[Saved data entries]

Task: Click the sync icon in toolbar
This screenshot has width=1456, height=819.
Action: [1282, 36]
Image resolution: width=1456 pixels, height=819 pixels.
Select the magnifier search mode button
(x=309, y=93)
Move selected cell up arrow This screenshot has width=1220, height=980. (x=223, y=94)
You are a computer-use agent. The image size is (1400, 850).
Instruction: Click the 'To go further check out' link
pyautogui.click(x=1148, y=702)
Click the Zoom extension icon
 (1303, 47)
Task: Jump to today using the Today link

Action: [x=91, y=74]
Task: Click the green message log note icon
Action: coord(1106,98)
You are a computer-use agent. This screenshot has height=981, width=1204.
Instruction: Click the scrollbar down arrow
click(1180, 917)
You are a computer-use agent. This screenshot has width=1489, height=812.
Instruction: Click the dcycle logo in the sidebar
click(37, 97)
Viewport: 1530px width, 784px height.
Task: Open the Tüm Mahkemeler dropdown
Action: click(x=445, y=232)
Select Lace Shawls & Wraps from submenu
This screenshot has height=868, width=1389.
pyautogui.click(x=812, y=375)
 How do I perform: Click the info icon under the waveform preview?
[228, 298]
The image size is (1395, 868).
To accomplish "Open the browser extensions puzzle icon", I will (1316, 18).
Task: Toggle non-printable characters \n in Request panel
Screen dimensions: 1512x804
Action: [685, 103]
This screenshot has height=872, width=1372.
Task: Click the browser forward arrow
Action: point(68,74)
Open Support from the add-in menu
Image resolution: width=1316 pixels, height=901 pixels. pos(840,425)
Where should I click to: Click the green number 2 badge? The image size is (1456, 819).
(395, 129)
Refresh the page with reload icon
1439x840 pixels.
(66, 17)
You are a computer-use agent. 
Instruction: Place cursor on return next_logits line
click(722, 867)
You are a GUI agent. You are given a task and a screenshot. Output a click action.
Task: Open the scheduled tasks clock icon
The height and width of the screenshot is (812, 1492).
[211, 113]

PROBLEM: Look above for the line with "How do I perform: Click" and the line with "Refresh the page with reload icon", and reproduce exactly those two lines plus every line between, nothing more.

SOLUTION FOR THIS EXERCISE:
 How do I perform: Click the info icon under the waveform preview?
[228, 298]
The image size is (1395, 868).
To accomplish "Open the browser extensions puzzle icon", I will (1316, 18).
Task: Toggle non-printable characters \n in Request panel
Screen dimensions: 1512x804
Action: [685, 103]
This screenshot has height=872, width=1372.
Task: Click the browser forward arrow
Action: point(68,74)
Open Support from the add-in menu
Image resolution: width=1316 pixels, height=901 pixels. pos(840,425)
Where should I click to: Click the green number 2 badge? The image size is (1456, 819).
(395, 129)
Refresh the page with reload icon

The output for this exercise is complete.